The SSBN-Xs are to replace the Ohio-class fleet of boomers scheduled to begin retirement at the end of the next decade, but could also add significant pressure to the shipbuilding budget for other programs.

“If we took that out of our normal shipbuilding account it would have a dramatic, adverse impact on the rest of the fleet,” he said, before adding: “Not only on the rest of the fleet, but on the industrial base that builds the rest of the fleet–including attack subs.”

Mabus said the Navy intends to sustain a shipbuilding rate that will keep the industrial base stable, but in return expected the contractors to bring ships in on time and budget, and to apply lessons learned from previous builds. He pointed out cost overruns on the ongoing construction of the Gerald R Ford (CVN-78) aircraft carrier, the first in the class of the same name being built by Huntington Ingalls Industries [HII] at its Newport News Shipbuilding yard in Virginia. Mabus said the Navy has been withholding fees that were to be paid to HII to account for the increased costs.

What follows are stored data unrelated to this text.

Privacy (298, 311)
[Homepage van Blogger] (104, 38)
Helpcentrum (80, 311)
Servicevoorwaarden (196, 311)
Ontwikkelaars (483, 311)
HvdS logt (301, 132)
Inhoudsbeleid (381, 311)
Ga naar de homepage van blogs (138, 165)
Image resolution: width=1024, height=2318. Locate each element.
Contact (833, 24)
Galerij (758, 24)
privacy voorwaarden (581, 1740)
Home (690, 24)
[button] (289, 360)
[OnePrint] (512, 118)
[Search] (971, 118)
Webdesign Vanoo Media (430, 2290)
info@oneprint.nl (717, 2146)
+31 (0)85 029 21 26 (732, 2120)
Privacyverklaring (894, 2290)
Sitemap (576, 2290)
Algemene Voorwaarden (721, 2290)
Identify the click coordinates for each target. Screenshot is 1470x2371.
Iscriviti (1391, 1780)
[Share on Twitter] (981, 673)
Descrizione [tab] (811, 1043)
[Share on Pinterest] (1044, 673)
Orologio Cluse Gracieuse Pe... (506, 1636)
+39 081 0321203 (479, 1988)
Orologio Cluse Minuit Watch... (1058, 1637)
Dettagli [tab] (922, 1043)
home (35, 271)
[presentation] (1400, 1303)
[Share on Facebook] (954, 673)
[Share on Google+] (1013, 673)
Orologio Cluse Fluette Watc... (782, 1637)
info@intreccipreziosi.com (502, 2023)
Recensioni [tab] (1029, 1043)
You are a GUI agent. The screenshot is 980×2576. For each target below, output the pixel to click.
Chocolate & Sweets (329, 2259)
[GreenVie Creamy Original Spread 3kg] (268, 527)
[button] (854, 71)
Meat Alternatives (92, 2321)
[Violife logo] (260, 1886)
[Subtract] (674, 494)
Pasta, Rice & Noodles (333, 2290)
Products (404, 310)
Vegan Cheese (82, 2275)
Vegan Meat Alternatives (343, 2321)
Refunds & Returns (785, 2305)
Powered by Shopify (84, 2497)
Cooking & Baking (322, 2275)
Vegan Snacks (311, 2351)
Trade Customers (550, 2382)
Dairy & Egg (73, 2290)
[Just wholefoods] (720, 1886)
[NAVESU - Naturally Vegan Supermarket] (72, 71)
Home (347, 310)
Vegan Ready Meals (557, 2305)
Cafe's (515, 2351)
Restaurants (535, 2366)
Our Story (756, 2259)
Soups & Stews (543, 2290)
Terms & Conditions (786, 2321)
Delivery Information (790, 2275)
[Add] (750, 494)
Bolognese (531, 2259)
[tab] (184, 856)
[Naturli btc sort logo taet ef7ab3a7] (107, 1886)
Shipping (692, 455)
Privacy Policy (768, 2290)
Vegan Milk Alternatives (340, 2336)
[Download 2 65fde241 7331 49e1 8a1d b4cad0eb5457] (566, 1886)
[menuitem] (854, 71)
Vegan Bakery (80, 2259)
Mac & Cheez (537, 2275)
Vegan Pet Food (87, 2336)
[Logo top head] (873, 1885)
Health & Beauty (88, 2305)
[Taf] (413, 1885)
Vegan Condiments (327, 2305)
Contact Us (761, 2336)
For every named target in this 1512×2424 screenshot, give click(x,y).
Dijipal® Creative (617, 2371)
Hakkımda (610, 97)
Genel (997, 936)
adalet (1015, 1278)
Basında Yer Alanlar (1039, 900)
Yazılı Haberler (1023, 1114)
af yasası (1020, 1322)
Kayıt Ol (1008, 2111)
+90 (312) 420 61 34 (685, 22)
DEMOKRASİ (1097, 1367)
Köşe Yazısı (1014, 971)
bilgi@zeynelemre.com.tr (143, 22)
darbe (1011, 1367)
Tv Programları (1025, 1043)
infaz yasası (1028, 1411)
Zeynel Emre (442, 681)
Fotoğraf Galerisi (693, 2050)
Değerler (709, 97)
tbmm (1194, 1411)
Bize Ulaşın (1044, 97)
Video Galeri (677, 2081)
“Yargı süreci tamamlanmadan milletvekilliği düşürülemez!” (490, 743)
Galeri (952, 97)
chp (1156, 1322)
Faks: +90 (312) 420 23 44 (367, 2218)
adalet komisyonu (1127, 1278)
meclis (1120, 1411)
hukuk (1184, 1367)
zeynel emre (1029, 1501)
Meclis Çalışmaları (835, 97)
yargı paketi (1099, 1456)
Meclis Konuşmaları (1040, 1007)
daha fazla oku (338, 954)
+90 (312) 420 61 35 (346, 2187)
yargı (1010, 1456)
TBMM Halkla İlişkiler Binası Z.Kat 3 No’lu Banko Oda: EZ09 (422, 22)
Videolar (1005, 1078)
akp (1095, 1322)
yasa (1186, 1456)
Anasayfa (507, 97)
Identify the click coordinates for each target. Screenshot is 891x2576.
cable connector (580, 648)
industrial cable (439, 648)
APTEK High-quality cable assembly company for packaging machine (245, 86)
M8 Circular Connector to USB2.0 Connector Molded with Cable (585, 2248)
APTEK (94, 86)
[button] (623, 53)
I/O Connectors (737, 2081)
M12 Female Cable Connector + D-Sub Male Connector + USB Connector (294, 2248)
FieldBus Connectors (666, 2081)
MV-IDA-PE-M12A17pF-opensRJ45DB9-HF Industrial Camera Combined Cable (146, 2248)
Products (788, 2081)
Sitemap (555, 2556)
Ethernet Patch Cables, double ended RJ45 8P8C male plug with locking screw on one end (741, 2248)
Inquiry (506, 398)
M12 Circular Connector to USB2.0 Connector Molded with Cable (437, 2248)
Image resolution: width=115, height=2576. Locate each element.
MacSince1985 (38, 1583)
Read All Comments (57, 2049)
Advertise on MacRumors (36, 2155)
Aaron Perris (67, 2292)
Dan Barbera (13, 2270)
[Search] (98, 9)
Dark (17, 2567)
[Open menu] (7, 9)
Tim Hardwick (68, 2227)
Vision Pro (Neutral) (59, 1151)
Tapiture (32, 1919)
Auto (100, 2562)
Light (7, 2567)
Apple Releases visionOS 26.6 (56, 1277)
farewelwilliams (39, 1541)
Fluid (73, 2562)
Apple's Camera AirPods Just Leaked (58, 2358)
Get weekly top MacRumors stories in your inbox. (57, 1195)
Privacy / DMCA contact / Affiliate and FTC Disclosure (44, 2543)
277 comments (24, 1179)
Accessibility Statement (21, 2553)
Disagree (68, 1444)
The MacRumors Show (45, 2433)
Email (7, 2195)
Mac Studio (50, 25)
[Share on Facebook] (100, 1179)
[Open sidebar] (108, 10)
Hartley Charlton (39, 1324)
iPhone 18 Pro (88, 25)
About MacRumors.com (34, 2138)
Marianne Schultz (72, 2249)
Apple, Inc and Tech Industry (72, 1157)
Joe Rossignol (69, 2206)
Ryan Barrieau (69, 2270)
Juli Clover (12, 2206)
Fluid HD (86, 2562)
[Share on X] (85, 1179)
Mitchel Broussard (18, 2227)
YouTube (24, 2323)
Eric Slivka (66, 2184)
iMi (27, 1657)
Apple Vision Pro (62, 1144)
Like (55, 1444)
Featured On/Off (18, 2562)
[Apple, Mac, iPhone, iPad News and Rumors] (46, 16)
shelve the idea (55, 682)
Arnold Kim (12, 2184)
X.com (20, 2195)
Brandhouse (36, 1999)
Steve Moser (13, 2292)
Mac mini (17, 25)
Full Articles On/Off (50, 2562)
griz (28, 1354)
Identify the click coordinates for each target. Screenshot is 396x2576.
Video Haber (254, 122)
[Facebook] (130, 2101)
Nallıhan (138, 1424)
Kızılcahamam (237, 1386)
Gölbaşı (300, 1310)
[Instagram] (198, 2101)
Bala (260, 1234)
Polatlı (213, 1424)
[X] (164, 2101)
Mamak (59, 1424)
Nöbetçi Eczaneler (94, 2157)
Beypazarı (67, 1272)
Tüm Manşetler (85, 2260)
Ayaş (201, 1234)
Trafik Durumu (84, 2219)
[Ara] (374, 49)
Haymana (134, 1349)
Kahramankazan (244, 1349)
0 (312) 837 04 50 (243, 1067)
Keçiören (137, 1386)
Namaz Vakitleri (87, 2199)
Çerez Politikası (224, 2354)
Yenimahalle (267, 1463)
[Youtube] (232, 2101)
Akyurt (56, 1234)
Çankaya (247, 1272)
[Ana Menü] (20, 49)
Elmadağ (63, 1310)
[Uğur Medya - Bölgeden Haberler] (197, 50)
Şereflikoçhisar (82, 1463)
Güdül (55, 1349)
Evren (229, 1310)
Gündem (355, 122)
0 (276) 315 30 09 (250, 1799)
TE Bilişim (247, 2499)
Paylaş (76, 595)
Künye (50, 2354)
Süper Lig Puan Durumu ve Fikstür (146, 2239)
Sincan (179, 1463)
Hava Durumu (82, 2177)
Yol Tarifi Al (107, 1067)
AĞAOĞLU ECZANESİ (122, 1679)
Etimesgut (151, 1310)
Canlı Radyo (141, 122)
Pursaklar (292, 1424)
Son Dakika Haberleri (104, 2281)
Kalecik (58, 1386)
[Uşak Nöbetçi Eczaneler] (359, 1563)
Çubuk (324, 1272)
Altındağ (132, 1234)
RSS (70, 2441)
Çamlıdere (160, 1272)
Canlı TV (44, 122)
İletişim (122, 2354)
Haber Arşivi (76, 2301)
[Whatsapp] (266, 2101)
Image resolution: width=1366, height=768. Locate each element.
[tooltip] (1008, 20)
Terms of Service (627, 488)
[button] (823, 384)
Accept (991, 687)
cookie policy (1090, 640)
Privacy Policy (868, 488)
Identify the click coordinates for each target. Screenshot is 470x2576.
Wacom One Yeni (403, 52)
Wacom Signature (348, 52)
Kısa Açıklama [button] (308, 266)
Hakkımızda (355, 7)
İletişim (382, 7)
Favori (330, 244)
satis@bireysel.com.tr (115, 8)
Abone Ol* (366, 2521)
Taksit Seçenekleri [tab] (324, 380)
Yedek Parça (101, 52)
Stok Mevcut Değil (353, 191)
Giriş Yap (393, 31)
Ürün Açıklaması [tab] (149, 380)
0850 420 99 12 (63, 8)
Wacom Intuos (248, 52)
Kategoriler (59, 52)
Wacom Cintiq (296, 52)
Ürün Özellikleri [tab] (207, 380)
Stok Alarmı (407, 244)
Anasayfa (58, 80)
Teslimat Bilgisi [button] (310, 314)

He faulted the Pentagon’s deviation from a plan 10 years ago to phase in all of the new technologies for the class over the first three ships to minimize risk. Instead, the Pentagon changed the plan and crammed all of the “brand new” systems into the first ship, thereby increasing the potential for technical problems and cost growth, he said. That added complexities that delayed not getting the construction contract done until 2008 with only 30 percent of the design complete, he said.

“That is not the way to build a ship. That is not the way to build a weapon system. It is not the way to build anything,” Mabus said. “So now you have, understandably, cost overruns.”

The Navy’s fiscal 2013 budget request seeks $811 million to pay for cost overruns on the Gerald R Ford, which is about halfway complete, and another $608.2 million for the first year of construction on the next carrier, the John F Kennedy (CVN-79).

The Gerald R Ford was projected to come in at a cost of about $11 billion. Rear Adm. Thomas Moore, the program executive officer for aircraft carriers, said media reports suggesting the ship could cost more than $12 billion were probably accurate. That figure, however, includes $3.7 billion in research and development costs and another $3.3 billion in design costs that will not be non-recurring and apply to the construction of the rest of the carriers in the class.

Moore added the Navy has begun to rein in the cost growth. “We have some cost stability,” he said.